## [Texte de la page]
Don Bosco, à l'école du soir dont Turin lui doit l'initiative, discerna, chez ces quatre enfants, des aptitudes assez heureuses. Comme Jésus, qui aimait à s'entourer des plus petits d'Israël, Don Bosco commença avec des enfants la grande Œuvre des Oratoires.

— Voulez-vous, leur dit-il, devenir mes aides ?

— Oui, oui, répondirent, d'une seule voix, les mignons ouvriers.

— Mais ; pour cela, il faudra faire une foule de choses, et, surtout, il faudrait vous résigner à être, entre mes mains, comme ce mouchoir.

Ce disant, D. Bosco tira son mouchoir de sa poche, et se mit à l'effilocher sous leur yeux.

— Comme vous voyez que j'en agis avec mon mouchoir, ainsi voudrais-je pouvoir faire de vous. C'est à dire que je voudrais vous voir m'obéir en tout, quels que puissent être mes désirs.

Les enfants, un peu intrigués par ce ton singulier, ne firent néanmoins aucune difficulté d'accepter ce que leur proposait ce jeune prêtre, qui n'était pas comme les autres.

Dès le lendemain on se mit au travail, et le maître put constater que l'ignorance de ses élèves était, pour le moins, à la hauteur de leur bonne volonté.

La veille encore, ils étaient à l'atelier, et cette vie, toute d'études, les faisait entrer dans un monde nouveau et fort inconnu.

Don Bosco, à qui rien n'échappait, comprit, sur le champ, que la méthode ordinaire ne produirait pas de fruits sérieux. Il s'en fit une, à lui, et l'expérience donna raison à son ingénieuse audace.

La grammaire, c'est Don Bosco qui la récitait d'abord ; en termes brefs et d'une clarté saisissante ; puis chacun devait répéter la leçon intégralement, et en prouvant qu'il la comprenait.

Grâce à son esprit si pénétrant et si clair, grâce surtout à sa charité sans bornes, ce bon Père put, en deux mois, mettre ses élèves en état d'aborder les rudiments du latin.

Cela paraît un mystère : voici qui peut l'expliquer :

Don Bosco et son petit monde se levaient à quatre heures et demie. La Sainte Messe, la Communion presque quotidienne pour les enfants, et la méditation, occupaient les premières heures de la journée.

Puis, on se rendait dans la chambre de Don Bosco, et la classe commençait. Comme nous venons de le dire, Don Bosco n’était qu'un élève, mais un élève qui sait sa leçon. Quand il l'avait dite, les autres répétaient de leur mieux, aidés, soutenus, et encouragés toujours.

Toutes les matières étaient traitées par la même méthode. À huit heures, déjeuner et récréation jusqu'à neuf heures. On rentrait en classe, pour n'en sortir qu'à midi. À deux heures, nouvelle séance jusqu'à la fin de la journée.

Mais, dira-t-on : l'arc toujours tendu.... !

Don Bosco qui, dans ses leçons, mêlait si agréablement la théorie et la pratique, avait tout prévu.

Trois fois par semaine, de quatre à sept heures du soir, il conduisait ses élèves en promenade.

## [Données]
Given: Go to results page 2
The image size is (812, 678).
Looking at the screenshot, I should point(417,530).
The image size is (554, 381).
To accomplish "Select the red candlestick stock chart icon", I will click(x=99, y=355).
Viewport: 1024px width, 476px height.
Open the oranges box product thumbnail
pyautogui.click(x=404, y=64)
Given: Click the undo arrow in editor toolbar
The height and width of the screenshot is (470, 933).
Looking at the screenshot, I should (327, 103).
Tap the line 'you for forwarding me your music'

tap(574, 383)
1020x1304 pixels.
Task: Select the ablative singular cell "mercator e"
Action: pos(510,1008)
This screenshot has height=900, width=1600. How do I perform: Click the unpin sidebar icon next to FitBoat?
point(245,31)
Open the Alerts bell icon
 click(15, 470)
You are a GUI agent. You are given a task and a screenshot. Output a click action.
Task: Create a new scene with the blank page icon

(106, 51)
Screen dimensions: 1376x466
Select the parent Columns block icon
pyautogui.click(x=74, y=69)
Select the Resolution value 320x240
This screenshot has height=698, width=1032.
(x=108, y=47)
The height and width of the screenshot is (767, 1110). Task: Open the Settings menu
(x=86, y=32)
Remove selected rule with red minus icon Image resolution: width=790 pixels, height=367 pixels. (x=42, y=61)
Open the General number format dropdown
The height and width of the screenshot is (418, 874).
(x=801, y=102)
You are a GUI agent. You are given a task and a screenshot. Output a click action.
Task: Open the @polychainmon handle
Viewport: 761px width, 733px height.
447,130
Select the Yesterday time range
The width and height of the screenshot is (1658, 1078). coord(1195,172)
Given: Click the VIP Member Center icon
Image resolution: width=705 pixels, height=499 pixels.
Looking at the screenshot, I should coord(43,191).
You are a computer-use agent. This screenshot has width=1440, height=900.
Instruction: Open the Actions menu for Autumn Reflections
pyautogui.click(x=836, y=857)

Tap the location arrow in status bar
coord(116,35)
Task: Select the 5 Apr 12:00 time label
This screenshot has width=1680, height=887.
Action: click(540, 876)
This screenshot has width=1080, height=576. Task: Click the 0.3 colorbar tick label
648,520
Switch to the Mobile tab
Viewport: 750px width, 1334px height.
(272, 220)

## [Liste des consignes]
a – Réécrivez le passage du récit sur Don Bosco en commençant par « La veille encore, ils » et en terminant par « son ingénieuse audace. », avec « atelier » remplacé par « usine ».
b – Rédigez la suite du récit sur Don Bosco à partir de sa dernière phrase.

## [Ensemble des réponses]
a –
La veille encore, ils étaient à l'usine, et cette vie, toute d'études, les faisait entrer dans un monde nouveau et fort inconnu.

Don Bosco, à qui rien n'échappait, comprit, sur le champ, que la méthode ordinaire ne produirait pas de fruits sérieux. Il s'en fit une, à lui, et l'expérience donna raison à son ingénieuse audace.

b –
C'était un régime salutaire ; mais comme l'artiste qui ne cesse de caresser dans son esprit l'œuvre entreprise, et qui, au besoin, donne un coup de pinceau aux heures mêmes du repos, Don Bosco ne perdait jamais de vue ses élèves ; et, tandis qu'ils prenaient leurs ébats sous les grands arbres de la route de Rivoli, de la Place d'armes, ou de la Madonna di Campagna, ce maître infatigable recommençait la leçon, sous une autre forme. Il faisait répéter toutes les explications données dans la journée, et elles se gravaient ainsi, sans efforts, dans ces jeunes têtes.

Nous pouvons bien avouer que cette étude en plein champ n'était pas du goût de tout le monde ; et un certain écolier, entre autres, s'éloignait volontiers du gros de la communauté, avec le dessein, bien arrêté, de se priver de la leçon. Mais Don Bosco ne s'y laissait pas prendre. Toujours calme, recueilli, mais inébranlable et inflexible dans ses résolutions, il ne permettait pas qu'on perdît une minute. Cela dura jusqu'en novembre.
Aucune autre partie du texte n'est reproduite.